NEDA (NEutron Detector Array) is a neutron detector designed for use with high-resolution gamma-ray spectrometers, such as AGATA (Advanced GAmma Tracking Array). The scintillating liquid used in NEDA is not only sensitive to neutrons, but also to gamma radiation: it is therefore imperative to differentiate between neutron and gamma interactions.
The IP2I team used different neural network architectures (densely connected, convolutional and recursive) to analyze and classify signals generated by each type of particle during the AGATA/NEDA/DIAMANT campaign at GANIL. Thanks to the coincidence information obtained on AGATA, they were able to measure the performance of each architecture in real situation.
For the simplest networks, the discrimination could be done online during the data collection, with a processing time of the order of a microsecond per signal.

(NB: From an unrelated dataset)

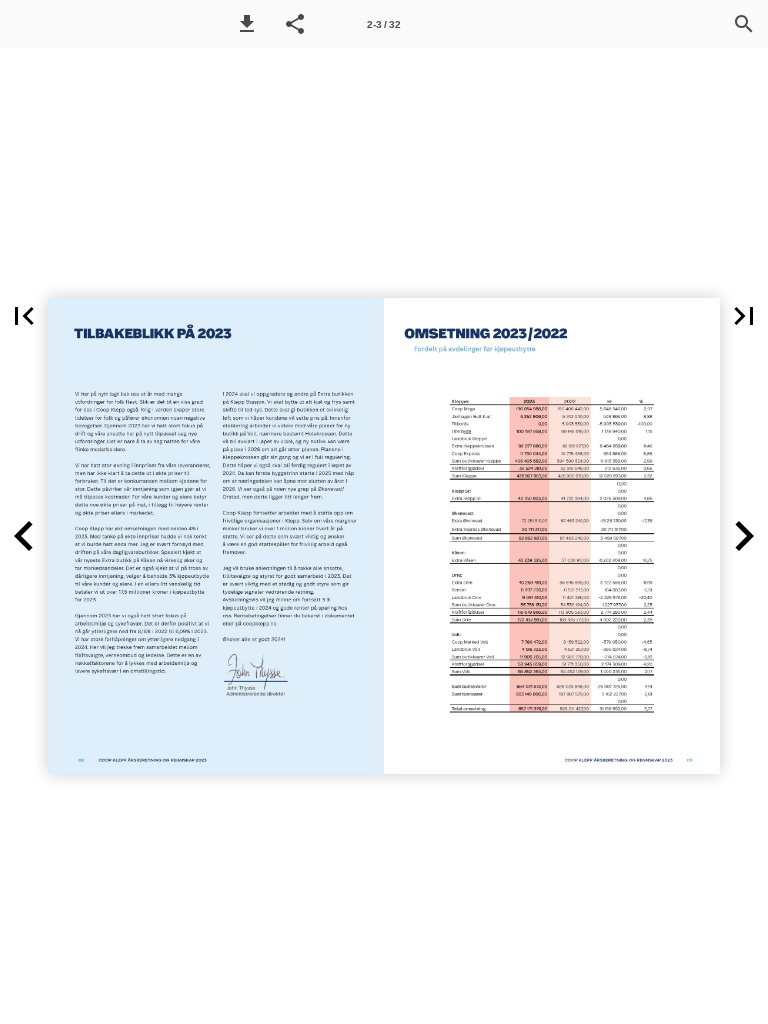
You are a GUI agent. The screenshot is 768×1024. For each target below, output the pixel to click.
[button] (247, 24)
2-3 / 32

For the others, the results were obtained offline on the CCIN2P3 GPU farm.
This work has also allowed them to study the possibilities of neural networks in signal processing: compression, decorrelation of stacked signals (see illustration) or reconstruction of incomplete signals for example.
Their results are the subject of an article published in Nuclear Instruments and Methods in Physics Research section A.